• **The problem**
Repeat, exactly as written, the lines of the records below from the first through the line with "Viewport: 900px width, 855px height.", but none past it.

(Stored items)
BEGIN

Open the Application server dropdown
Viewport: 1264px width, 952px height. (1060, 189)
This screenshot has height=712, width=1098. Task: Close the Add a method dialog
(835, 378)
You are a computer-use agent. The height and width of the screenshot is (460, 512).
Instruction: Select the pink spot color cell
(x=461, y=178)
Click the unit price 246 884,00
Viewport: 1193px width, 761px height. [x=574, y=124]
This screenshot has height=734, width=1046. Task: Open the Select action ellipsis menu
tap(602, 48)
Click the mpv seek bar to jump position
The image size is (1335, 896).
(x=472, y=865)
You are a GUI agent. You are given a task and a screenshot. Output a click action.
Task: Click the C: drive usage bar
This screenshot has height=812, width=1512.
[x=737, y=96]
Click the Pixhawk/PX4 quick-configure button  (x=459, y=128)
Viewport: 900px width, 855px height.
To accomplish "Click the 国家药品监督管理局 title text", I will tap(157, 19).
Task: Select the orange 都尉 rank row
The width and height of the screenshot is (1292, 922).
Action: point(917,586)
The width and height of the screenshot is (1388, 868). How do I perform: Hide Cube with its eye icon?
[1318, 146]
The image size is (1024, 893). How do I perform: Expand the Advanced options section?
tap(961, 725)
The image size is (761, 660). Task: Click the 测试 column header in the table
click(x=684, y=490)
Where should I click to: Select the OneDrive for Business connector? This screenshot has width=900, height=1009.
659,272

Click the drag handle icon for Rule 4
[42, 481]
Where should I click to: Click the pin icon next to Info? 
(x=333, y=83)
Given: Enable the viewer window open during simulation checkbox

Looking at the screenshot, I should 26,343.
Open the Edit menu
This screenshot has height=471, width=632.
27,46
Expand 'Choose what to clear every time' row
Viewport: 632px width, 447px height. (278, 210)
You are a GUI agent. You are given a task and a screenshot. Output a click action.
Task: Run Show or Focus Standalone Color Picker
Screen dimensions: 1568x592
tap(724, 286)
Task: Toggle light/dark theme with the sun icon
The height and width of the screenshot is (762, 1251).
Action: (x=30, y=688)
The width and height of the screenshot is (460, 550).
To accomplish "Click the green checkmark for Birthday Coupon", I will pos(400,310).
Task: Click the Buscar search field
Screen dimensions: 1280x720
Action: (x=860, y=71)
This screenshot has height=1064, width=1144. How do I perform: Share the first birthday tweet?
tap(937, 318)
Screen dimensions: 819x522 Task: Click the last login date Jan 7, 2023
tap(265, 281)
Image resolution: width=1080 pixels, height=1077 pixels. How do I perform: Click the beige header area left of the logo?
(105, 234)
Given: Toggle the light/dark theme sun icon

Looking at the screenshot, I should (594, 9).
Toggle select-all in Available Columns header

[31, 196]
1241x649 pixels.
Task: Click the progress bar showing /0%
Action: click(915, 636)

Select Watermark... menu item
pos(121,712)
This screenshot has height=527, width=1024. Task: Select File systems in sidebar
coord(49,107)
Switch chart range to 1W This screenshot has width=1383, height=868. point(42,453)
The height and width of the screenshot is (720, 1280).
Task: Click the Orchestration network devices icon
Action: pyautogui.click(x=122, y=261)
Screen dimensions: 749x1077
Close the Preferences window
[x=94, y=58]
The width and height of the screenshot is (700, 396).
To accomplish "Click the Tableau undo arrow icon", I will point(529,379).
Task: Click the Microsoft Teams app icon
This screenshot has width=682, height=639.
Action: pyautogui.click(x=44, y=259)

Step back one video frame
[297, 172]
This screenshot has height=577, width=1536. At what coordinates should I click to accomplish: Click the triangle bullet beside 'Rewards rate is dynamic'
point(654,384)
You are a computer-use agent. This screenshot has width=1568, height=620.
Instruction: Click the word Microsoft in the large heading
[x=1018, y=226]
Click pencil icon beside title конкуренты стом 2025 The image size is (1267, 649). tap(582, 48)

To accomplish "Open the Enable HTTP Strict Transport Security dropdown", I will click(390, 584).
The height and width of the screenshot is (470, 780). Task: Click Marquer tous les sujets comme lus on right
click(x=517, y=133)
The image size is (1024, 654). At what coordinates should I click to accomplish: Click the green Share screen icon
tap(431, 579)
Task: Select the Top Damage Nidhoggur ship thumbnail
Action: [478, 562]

END

• **Solution to the problem**
Open the Application server dropdown
Viewport: 1264px width, 952px height. (1060, 189)
This screenshot has height=712, width=1098. Task: Close the Add a method dialog
(835, 378)
You are a computer-use agent. The height and width of the screenshot is (460, 512).
Instruction: Select the pink spot color cell
(x=461, y=178)
Click the unit price 246 884,00
Viewport: 1193px width, 761px height. [x=574, y=124]
This screenshot has height=734, width=1046. Task: Open the Select action ellipsis menu
tap(602, 48)
Click the mpv seek bar to jump position
The image size is (1335, 896).
(x=472, y=865)
You are a GUI agent. You are given a task and a screenshot. Output a click action.
Task: Click the C: drive usage bar
This screenshot has height=812, width=1512.
[x=737, y=96]
Click the Pixhawk/PX4 quick-configure button  (x=459, y=128)
Viewport: 900px width, 855px height.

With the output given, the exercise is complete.